In short, is there any reason that Duplicati doesn’t like using a ramdrive for its temp directory?
Here’s the background.
By default, Duplicati uses the current %TEMP% folder for temporary storage which usually works out to be C:\Users<username>\AppData\Local\Temp and, these days, most are running an SSD as their OS drive. Observing that Duplicati is fairly ‘TEMP-intensive’ and in the interests of SSD preservation, I’ve toyed around with moving Duplicati’s TEMP to other locations.
One trial I ran was with a ramdrive. I used the ImDisk toolkit (ImDisk Toolkit download | SourceForge.net), which is widely regarded and still developed/supported (however, I just noticed that, as of Dec/24, ImDisk has been replaced with the AIM Toolkit project. I started testing before that so was unaware till now), with dynamic allocation and the drive mounted as an existing folder. The ramdrive was permanenly enabled, not spun up/down specifically for duplicati’s use.
I ran my ramdrive trial for around 4 months but recently declared defeat.
I initially used a 2GB ramdrive which was expanded to 3GB. The ramdrive couldn’t be used for restore operations since even 3GB still wasn’t enough but it was used for most other operations. Which is to say that, naturally, I was aware of space exhaustion issues and mitigated those by disabling ramdrive use for the specific operation.
The most common problem I encountered was corrupted backup databases. However, there was also cases of files missing from the remote storage, files that couldn’t be decrypted, backup operations stalling (ie simply stopping with no errors and no further log entries, as if there was a deadlock, though it responded to a Ctrl-C). Repeated repair, rebuild and simply delete-all-data-and-start-again operations ensued. I also do automated restore tests and I’ve noticed that non-critical errors have crept into those as well where some files can’t be restored (‘touching’ the file so it gets updated in the next backup resolves those).
There was never anything ‘specific’ in the errors that I could chase down, the problems seemingly occurring randomly. I have a weak but still very much unsubstantiated feeling that deleting anything (eg pruning, compacting, etc) was at the root of problems. I found that the stalling issue could generally be traced to a bad DB, despite there being no errors, and a rebuild usually fixed that. I did spend time trying to pick apart the stalling issue by inspecting the DB in an external application but quickly drowned in data. This is also why I haven’t posted about this till now: I had nothing to pin-point as specific behaviour.
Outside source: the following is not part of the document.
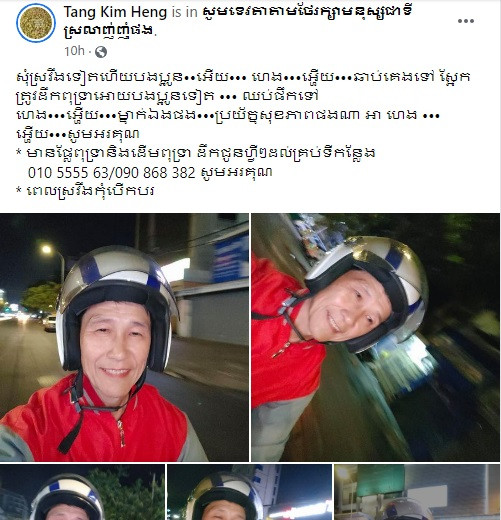501x520 pixels.
Task: Open the three-dot post options menu
Action: (466, 21)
To round out the saga, my ramdrive testing roughly coincided with the update from 2.0.7.103 to the 2.1.* .Net8 versions and, I have to admit, I aimed most of my frustration at the new platform, to the point that I was seriously considering going back to the 2.0.* branch. The only thing that stopped me was that I didn’t see any similar issues raised in this here forum.
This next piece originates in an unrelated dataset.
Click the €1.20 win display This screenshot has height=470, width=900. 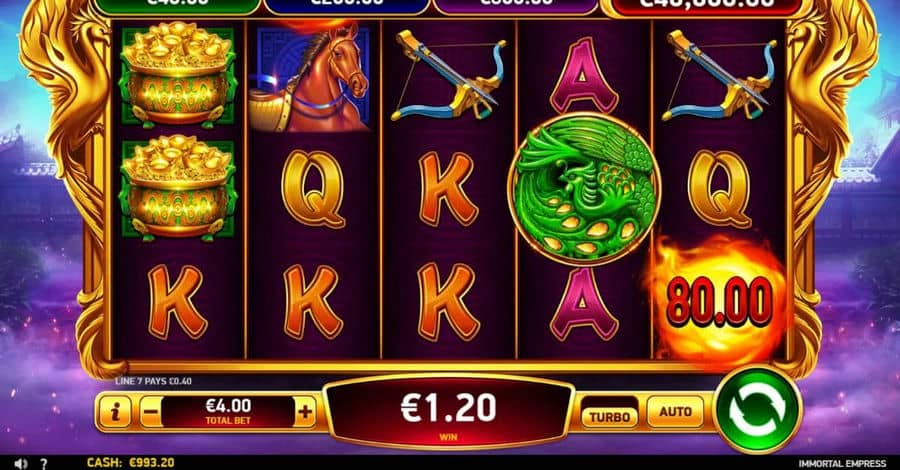[x=448, y=411]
Then, I just up and decided one day to kill the ramdrive. Lo and behold, things have improved.
Now, yes, I use the canary release branch so ‘caveat emptor’ is understood and accepted. I’ve been using the canary branch for years, largely without issue.
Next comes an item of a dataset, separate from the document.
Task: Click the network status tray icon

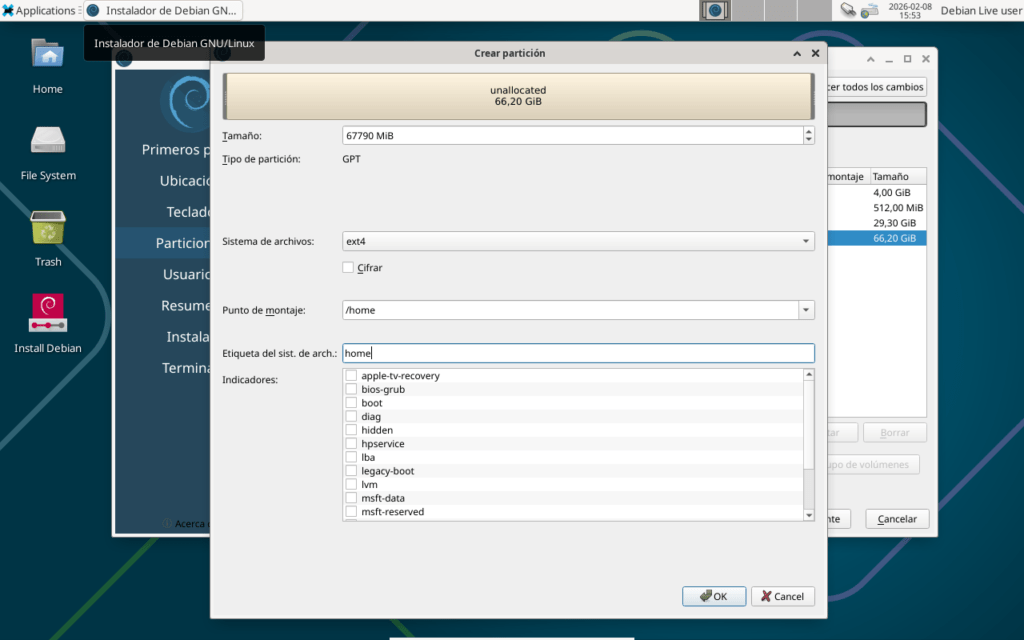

Yes, it could well be the ImDisk driver, though that seems rather poor form for a disk driver, all the more surprising considering its age and popularity. I’ve considered whether SQLite has a known aversion to ramdrive use but found nothing. While I don’t think there’s a “slap-you-in-the-face” bug in Duplicati, I do wonder if there’s some sort of interaction with the async/await calls, or perhaps there’s an overlooked missing await that only causes problems if a filesystem/DB call returns very fast. [I’m a .Net dev by day and, as a long-time avid user, would gladly donate spare time, if I had it.]
I don’t see how it should make a difference but in case it does, I do all my Duplicati’ing as Duplicati.CommandLine.exe scripts, rarely using the web UI. Besides finding scripting much more convenient, it also allows capturing detailed (versbose by default) logs much easier; not that this helped much in this situation. I have multiple backups run at various schedules stored in Minio NAS storage (though I’m still using the S3 provider) and, as mentioned above, I regularly run full restoration tests for all backups.
I realise there’s a lot to pick apart here and thank you for reading this far.
I’d love to hear of anyone else’s experience with using a ramdrive with duplicati.